Release date: 18 December 2020
As one of more than 3,000 applicants for the role of firefighter in 1990, 24-year-old Samantha Evans was one of just five to make the cut.
After passing her initial training she went on to become West Sussex Fire Brigade’s, as it was then, first female wholetime firefighter. This Christmas she will be retiring from West Sussex Fire & Rescue Service having completed 30 years of service across the county.
After being initially posted to White Watch at Horley, she moved to Horsham White Watch four years later. When she had her daughter in 2001 she returned from leave to join Horsham Red Watch where she remained until April 2015 when she moved to Littlehampton White Watch.
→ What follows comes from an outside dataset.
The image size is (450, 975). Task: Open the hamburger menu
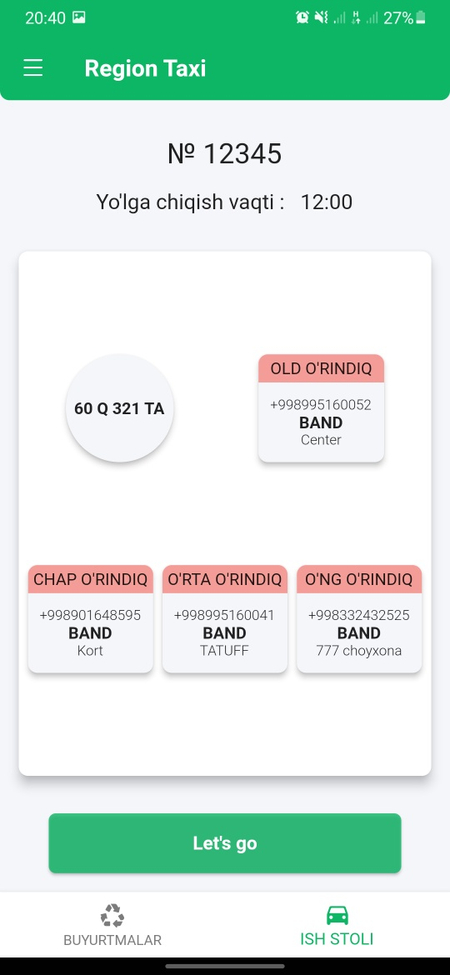pyautogui.click(x=34, y=68)
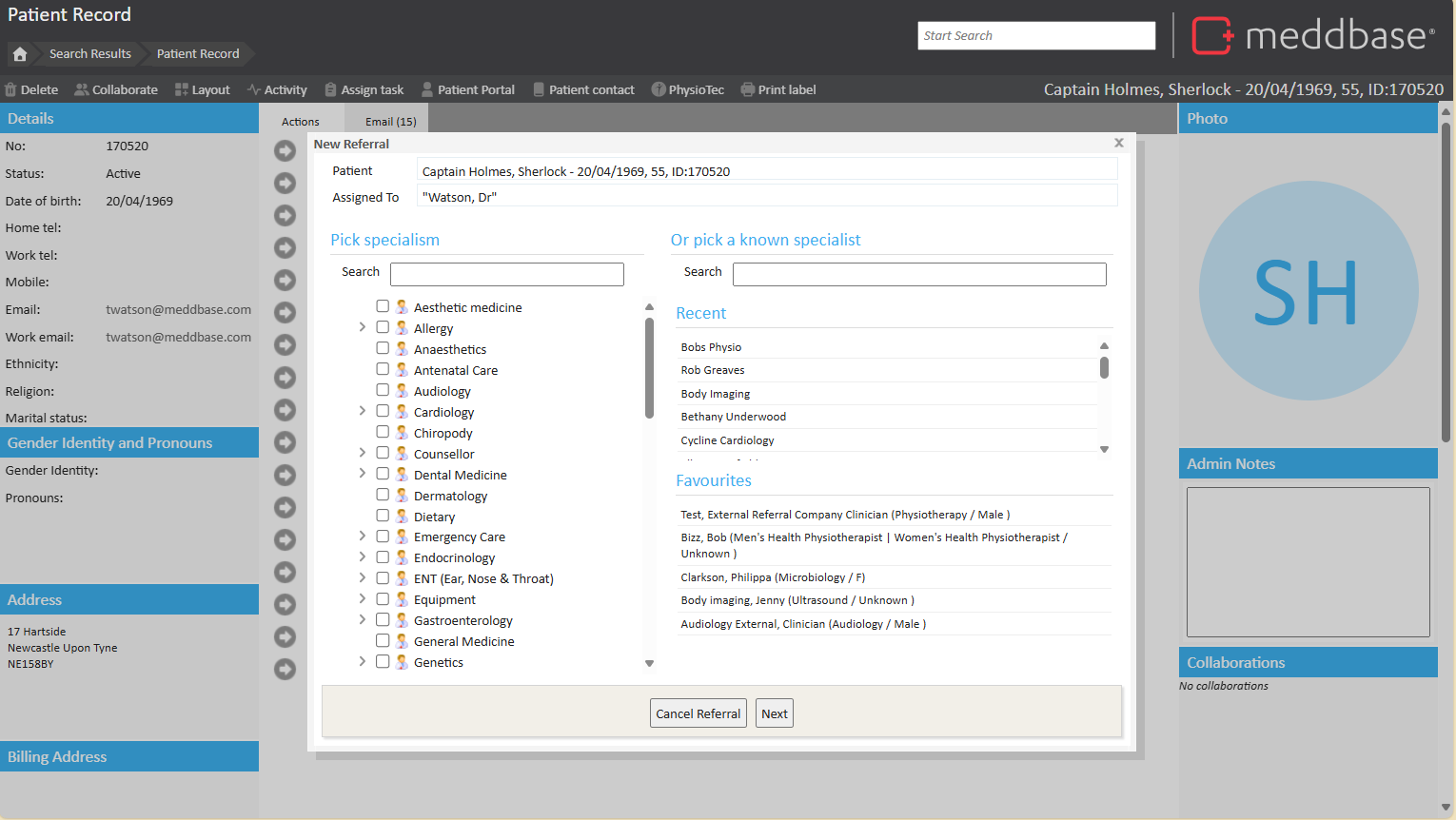
Task: Expand the Allergy tree node
Action: [x=363, y=327]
At the time, being a female firefighter didn’t strike Sam as being out of the ordinary, despite all of her colleagues being male. “I had previously worked in an all-male environment, so it didn’t come as a shock,” she said. “I didn’t have any issues, and my Sub Officer was brilliant and very forward thinking. I wouldn’t have expected to do anything differently than they would have, and that worked. Obviously there was some work to be done on station, there weren’t any female shower facilities before I joined, but we have come a very long way since then.
“It does help to have a mixed crew with different strengths. I am often the first one pushed into a tight hole or window to help get someone out. But it also helps in every day situations too - perhaps we get mobilised to help with an elderly lady who has had a fall. In that situation I can go in first and help protect her modesty and make the experience that little bit less distressing for her.
“When I first joined I thought I would go for promotions and go up through the ranks – those opportunities were there. But I think when I was on restricted duties when expecting my daughter that I realised I didn’t want to work behind a desk. I wanted to be on that fire engine. Without a shadow of a doubt. That is what I will take away with me, the years of camaraderie, of working with some truly fantastic people. Because being a firefighter and running into a burning building when everyone else is running out is an incredible job to do.”
Looking ahead to her retirement, Sam will be continuing her work as a Samaritan, which she has carried out for two years and is already studying to become a dog behaviourist. She said: “I have done a job that I love for 30 years, and I would like to do another job that I love for many more years to come.”
Chief Fire Officer, Sabrina Cohen Hatton, said: “Sam is a true pioneer for female firefighters and an inspiration to us all. She well and truly found her calling.
“I was incredibly honoured to present Sam with a Lifetime Achievement Award at our fire service awards earlier this year, because her career with West Sussex Fire & Rescue Service is something I know that she is incredibly proud of. We as a service are equally proud of her and the work she has carried out to help keep her communities safe.
“She has paved the way for many to follow in her footsteps, and I hope that she does not underestimate the impact of the legacy that she leaves behind.”